NewsJim White  |  July 21, 2009

WASHINGTON (RNS) — First, the silver lining: people of faith are better citizens and better neighbors, and America is “amazingly” religious compared to other countries, Harvard University professor Robert Putnam said. Now, the cloud: young Americans are “vastly more secular” than their older counterparts, he added.

“That is a stunning development,” Putnam said. “The youth are the future. Some of them are going to get religious over time, but most of them are not.”

A celebrated political scientist, Putnam has long been concerned with declining participation in American civic life, as described in his best-selling book, Bowling Alone: The Collapse and Revival of American Community.

But religious people may be God’s gift to civic engagement, Putnam and University of Notre Dame scholar David Campbell argue in their book, American Grace: How Religion is Reshaping our Civic and Political Lives, scheduled to be released next year.

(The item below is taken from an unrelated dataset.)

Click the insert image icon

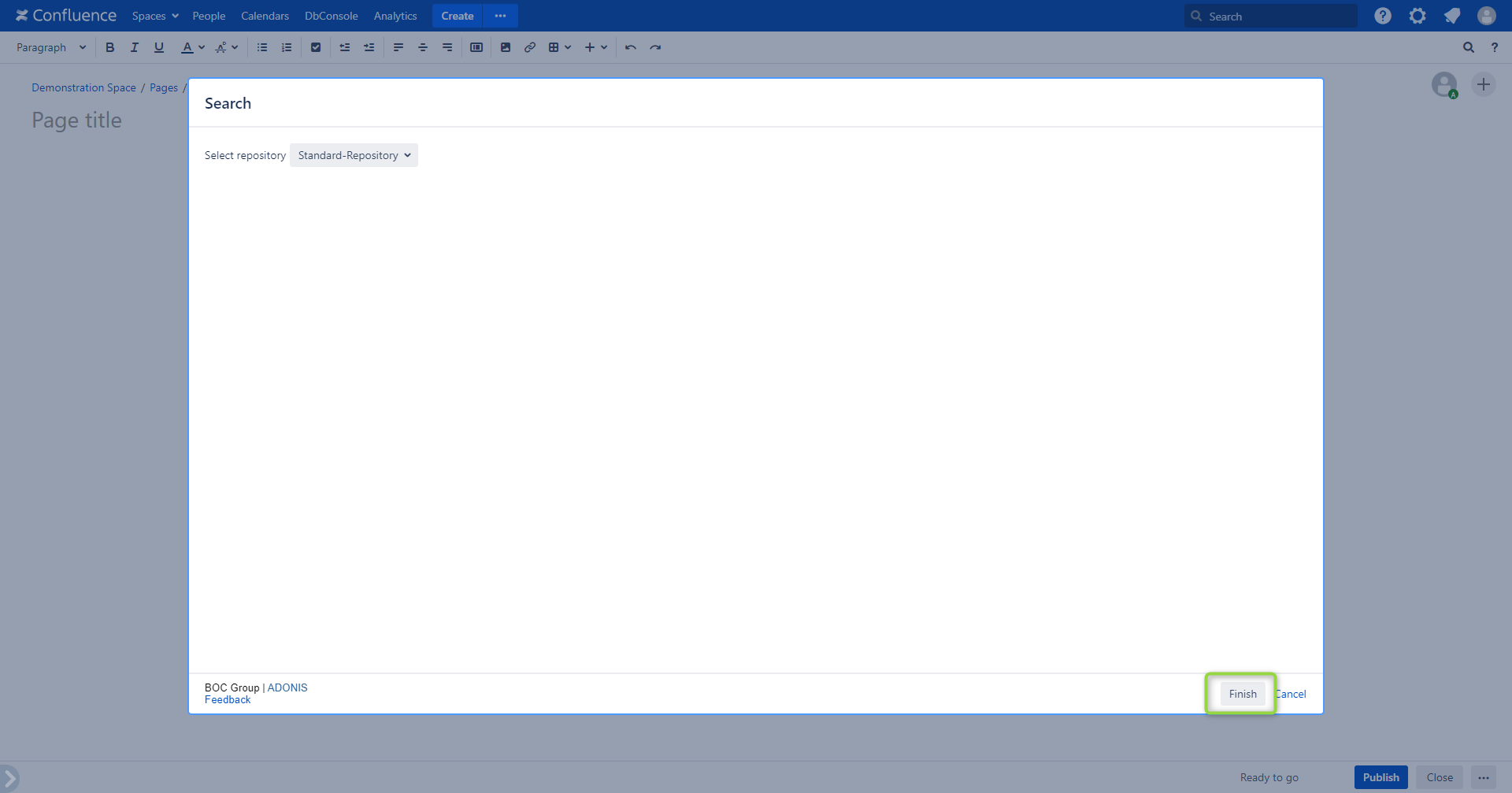pyautogui.click(x=506, y=47)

Putnam and Campbell unveiled some of their research at a recent conference in Key West, Fla., hosted by the Pew Forum on Religion & Public Life.

The scholars say their studies found that religious people are three to four times more likely to be involved in their community. They are more apt than nonreligious Americans to work on community projects, belong to voluntary associations, attend public meetings, vote in local elections, attend protest demonstrations and political rallies, and donate time and money to causes — including secular ones.

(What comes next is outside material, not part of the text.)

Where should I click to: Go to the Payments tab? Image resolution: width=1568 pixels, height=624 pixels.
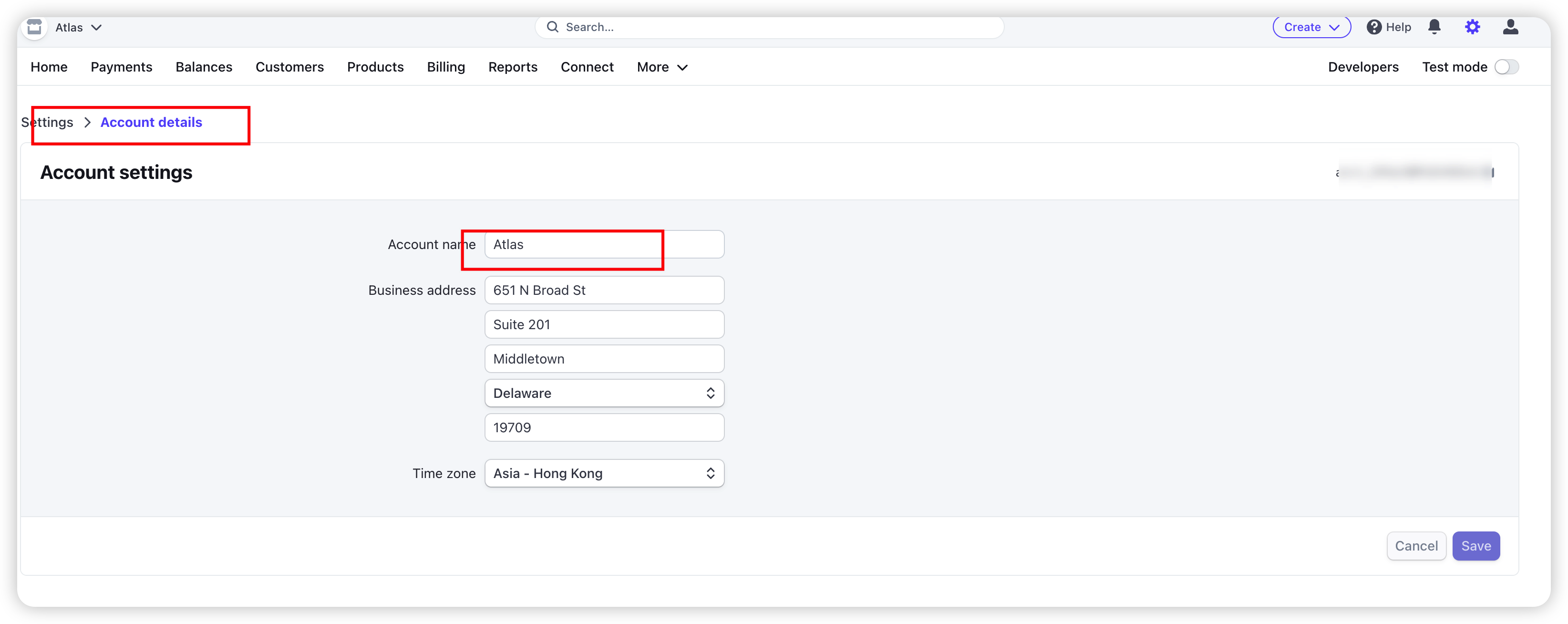[x=121, y=67]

At the same time, Putnam and Campbell say their data show that religious people are just “nicer”: they carry packages for people, don’t mind folks cutting ahead in line and give money to panhandlers.

The scholars say the link between religion and civic activism is causal, since they observed that people who hadn’t attended church became more engaged after they did. “These are huge effects,” Putnam said.

The reason for the increased civic engagement may come as a surprise to religious leaders. It has nothing to do with ideas of divine judgment, or with trying to secure a seat in heaven.

Rather, it’s the relationships people make in churches, mosques, synagogues and temples that draw them into community activism.

Putnam calls them “supercharged friends” and the more people have, the more likely they are to participate in civic events, he says. The theory is: if someone from your “moral community” asks you to volunteer for a cause, it’s really hard to say no.

The effect is so strong, the scholars found, that people who attend religious services regularly but don’t have any friends there look more like secularists than fellow believers when it comes to civic participation.

“It’s not faith that accounts for this,” Putnam said. “It’s faith communities.”

But many of those faith communities are dwindling, according to studies of religious membership in the U.S., and those pews are not being replenished by young Americans, Putnam and Campbell said.

The 1950s was “probably the most religious period in Ameri-can history,” according to Putnam, when 55 percent of Americans attended religious services regularly. Cultural changes led to a massive decline in religious observance in the 1960s, the scholars said.

Religion — particularly evangelicalism — bounced back in the 1970s and the 1980s, but began to drop off again in the 1990s after the political ascendance of the Religious Right, according to Putnam and Campbell.

“That so-called politicization of religion triggered great hostility toward religion,” leading to a “dramatic growth in secularism and ‘none’s” — sociologists’ term for people who claim no religious affiliation.

As many as a quarter of young people would be in church — many say they still believe in God — but they’re turned off by how political American religion has become, according to Putnam.